### Task statement
Retype the stretch of records from the line containing "At what coordinates" through the line containing "coord(42,188)", and leave the pictures out of your answer.

### Exercise material
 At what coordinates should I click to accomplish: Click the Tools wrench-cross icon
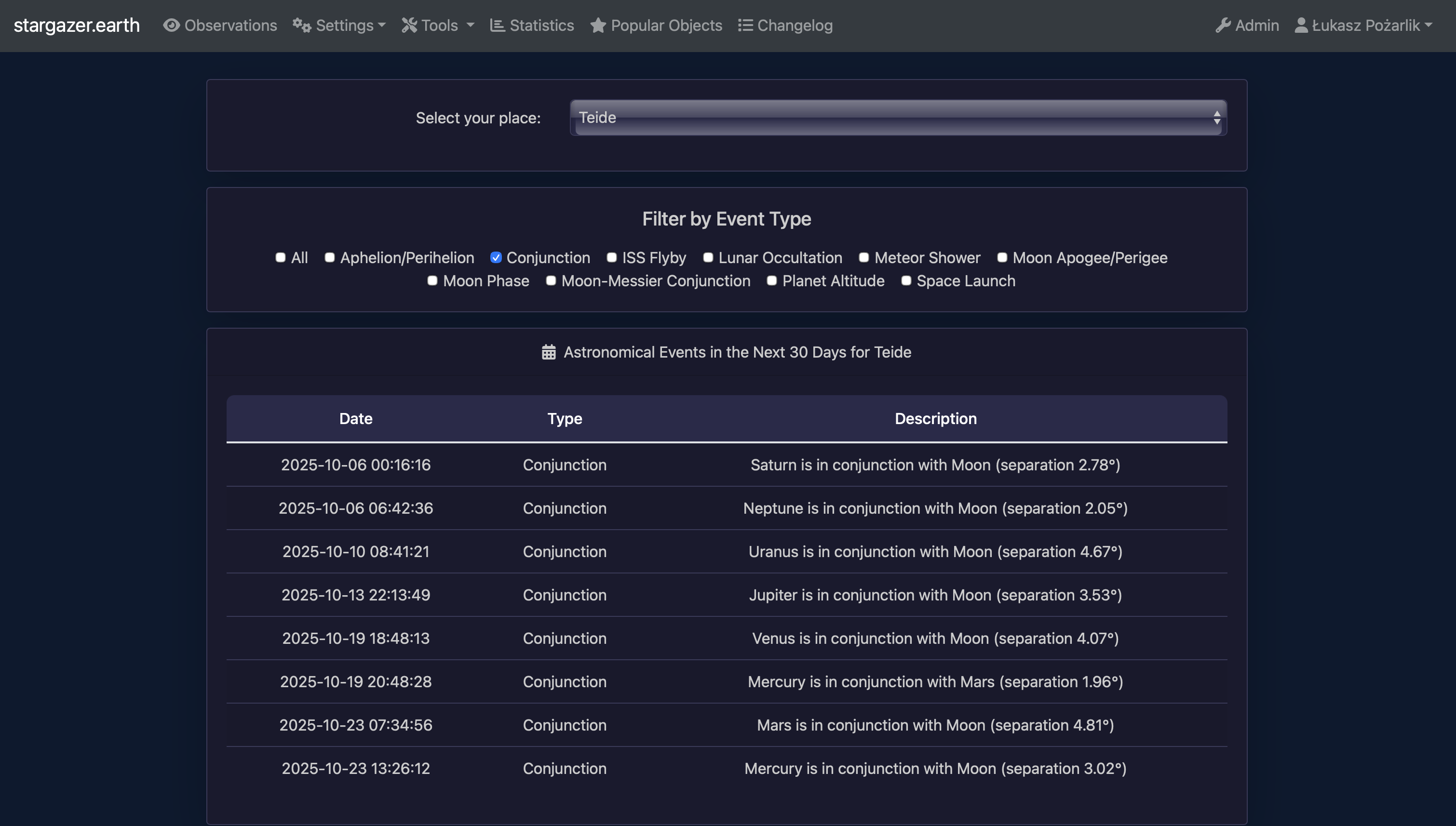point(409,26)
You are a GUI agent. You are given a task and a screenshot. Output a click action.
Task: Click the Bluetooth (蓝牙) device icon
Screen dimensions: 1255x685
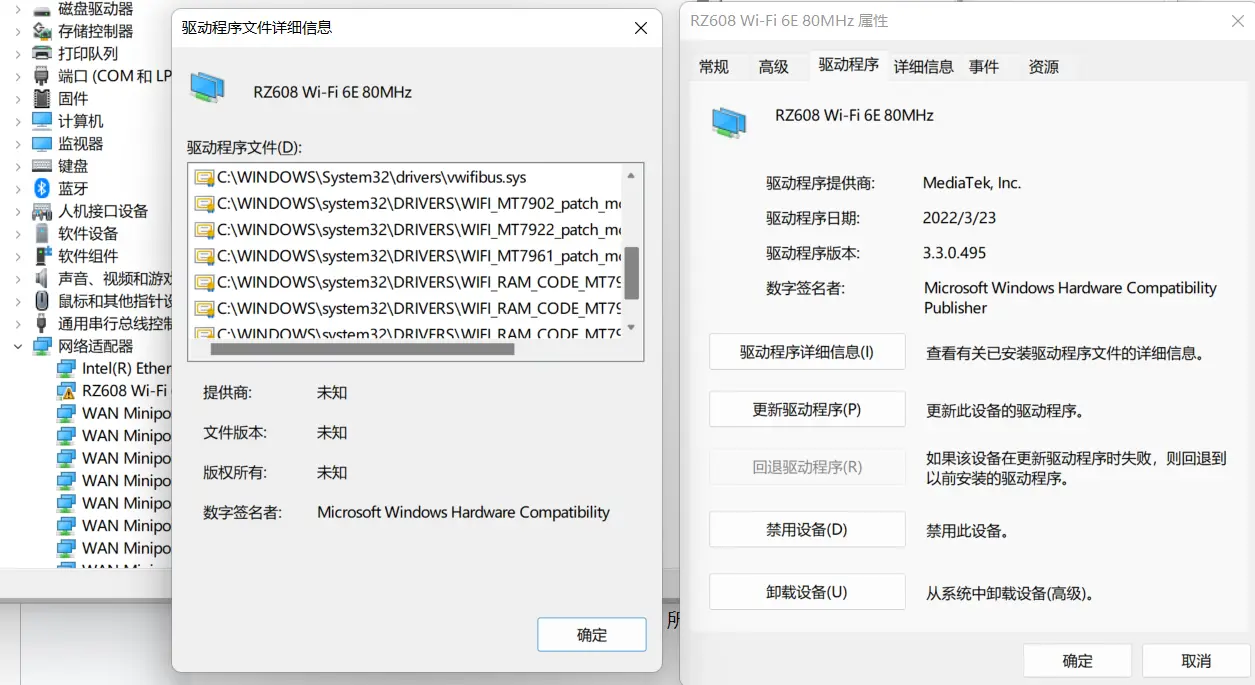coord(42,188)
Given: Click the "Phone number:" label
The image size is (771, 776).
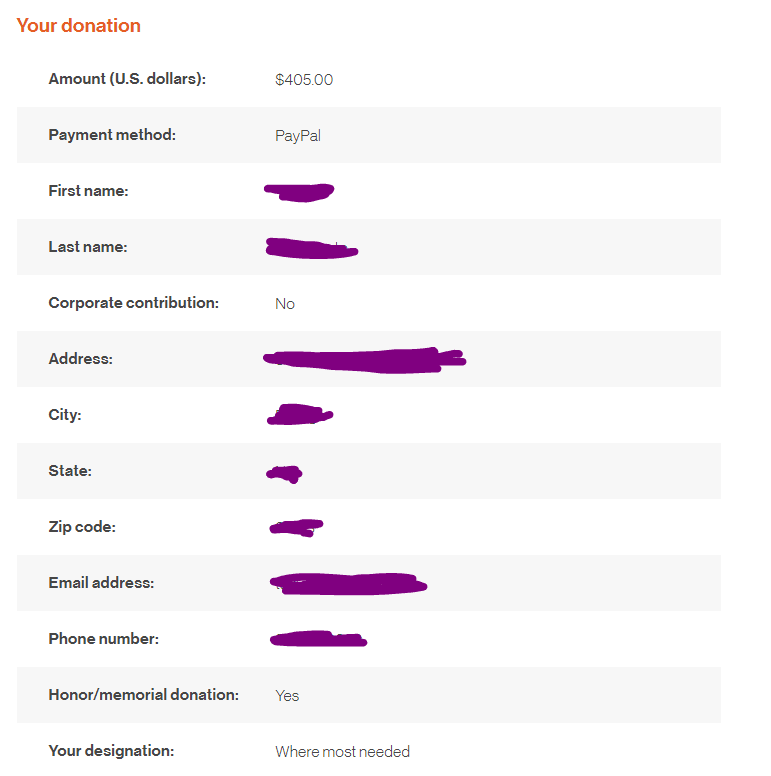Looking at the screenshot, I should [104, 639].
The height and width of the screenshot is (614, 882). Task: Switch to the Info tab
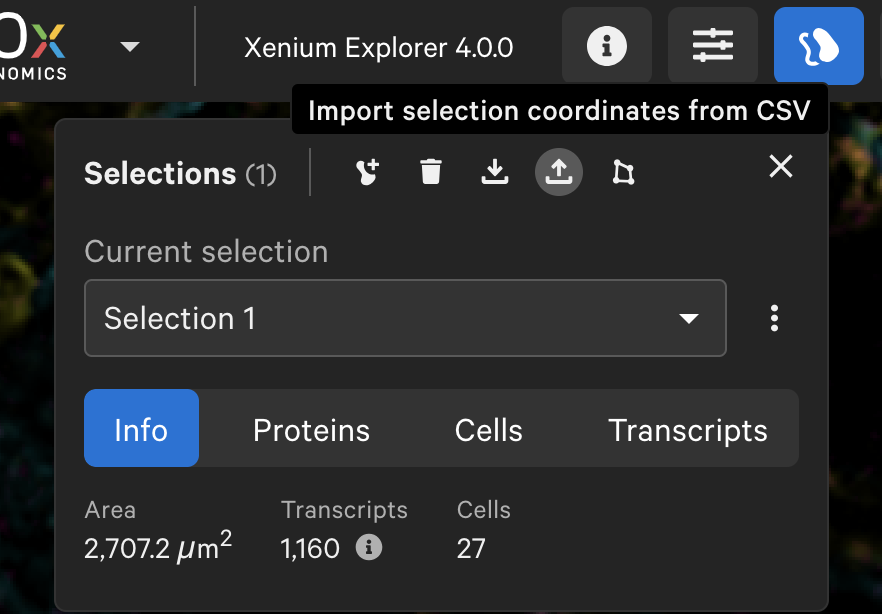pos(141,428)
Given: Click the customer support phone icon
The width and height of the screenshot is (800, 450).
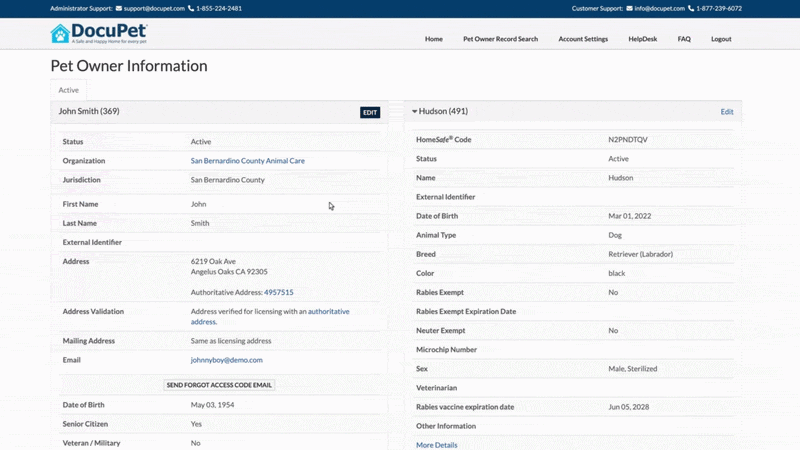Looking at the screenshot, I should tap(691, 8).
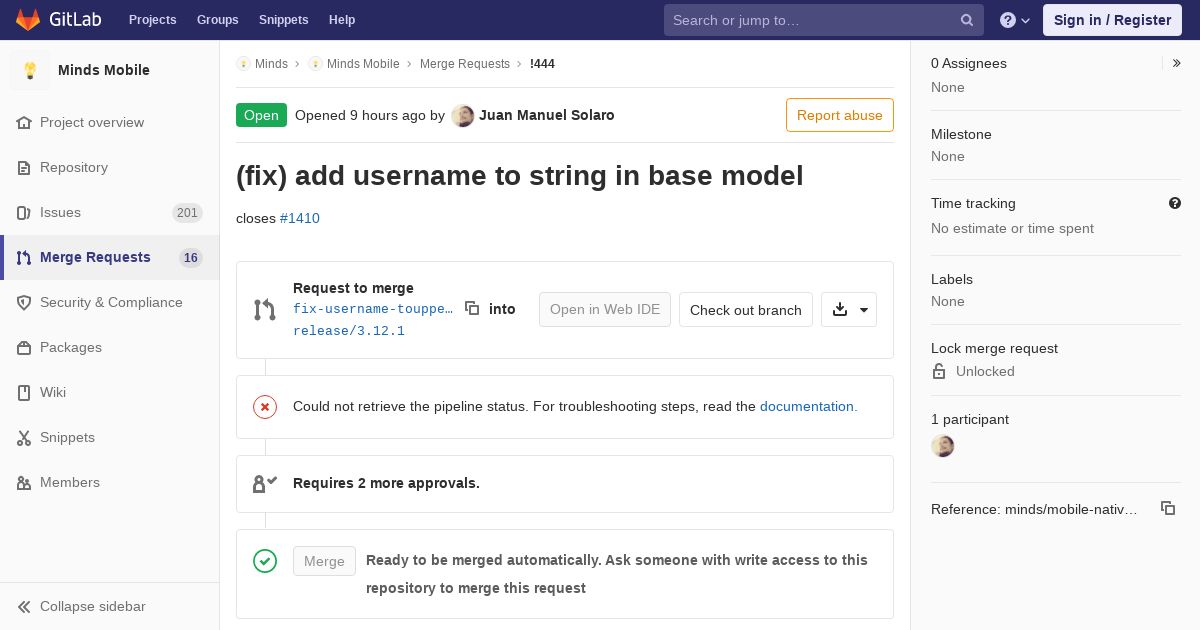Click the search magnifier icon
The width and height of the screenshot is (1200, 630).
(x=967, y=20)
--
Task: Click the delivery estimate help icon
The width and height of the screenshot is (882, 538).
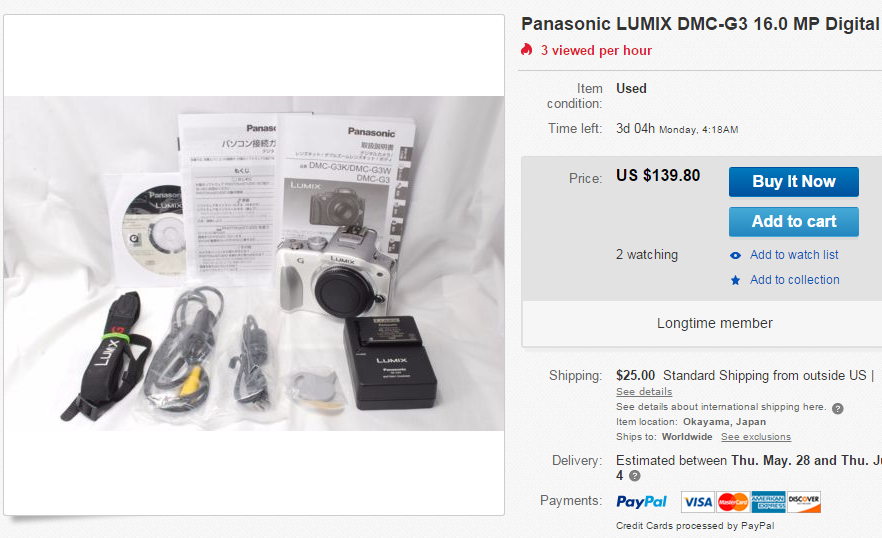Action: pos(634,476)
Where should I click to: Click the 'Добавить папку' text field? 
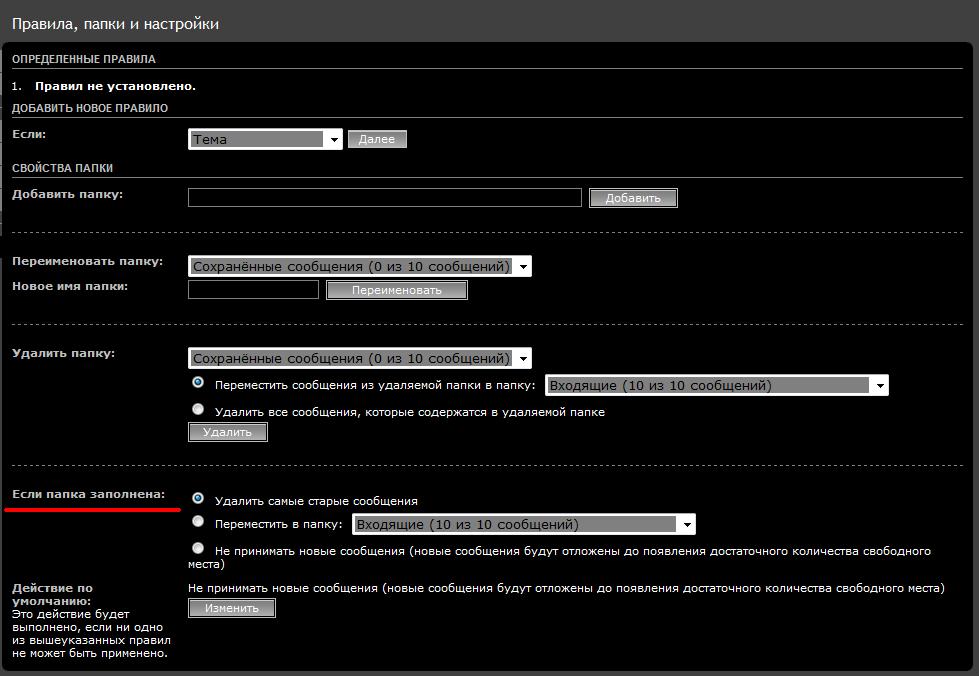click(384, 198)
---
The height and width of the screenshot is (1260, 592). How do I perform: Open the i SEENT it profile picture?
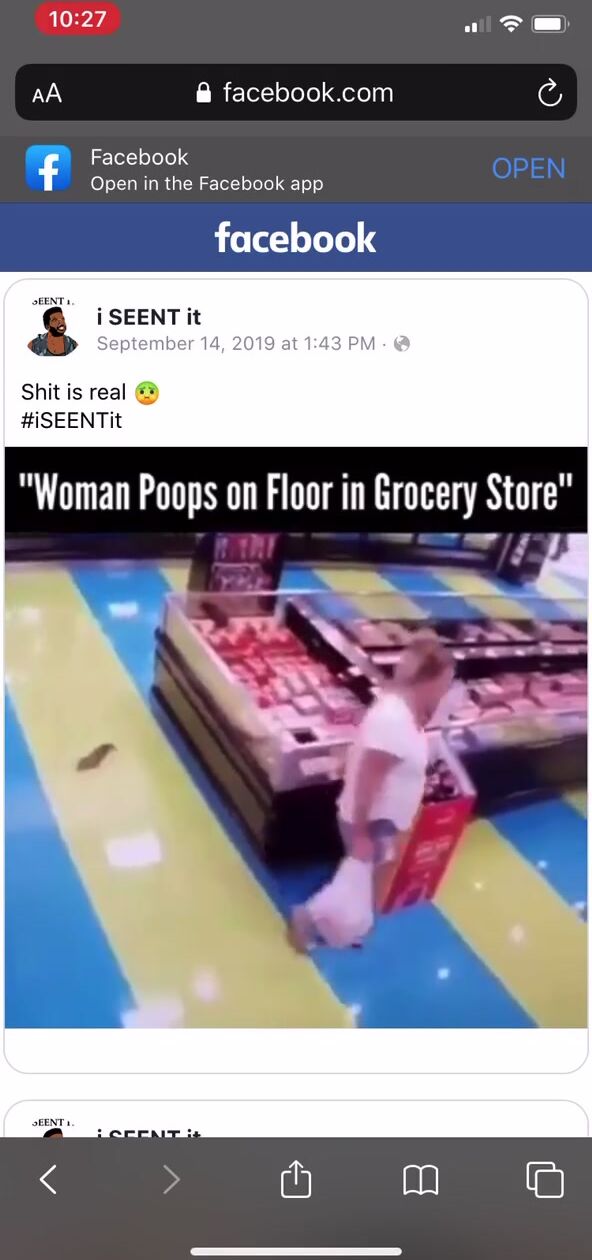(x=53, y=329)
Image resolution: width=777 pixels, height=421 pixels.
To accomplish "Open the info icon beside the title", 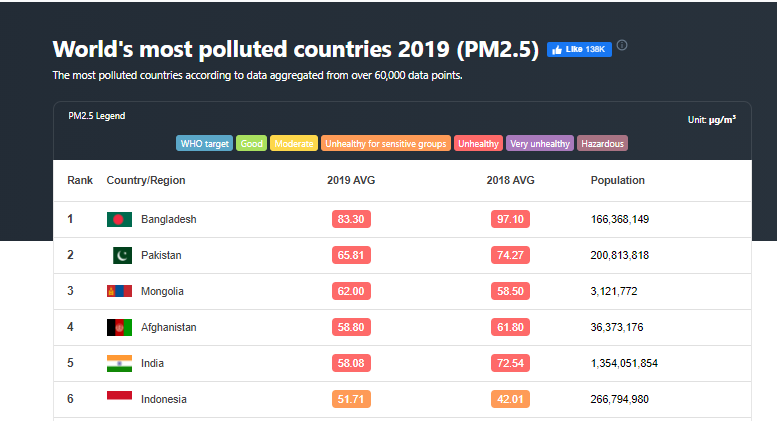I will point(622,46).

### Exercise response
 At what coordinates should I click to accomplish: Click the Tools wrench-cross icon
point(409,26)
You are a GUI agent. You are given a task and a screenshot. Output a click action.
Task: Click the Bluetooth (蓝牙) device icon
Screen dimensions: 1255x685
coord(42,188)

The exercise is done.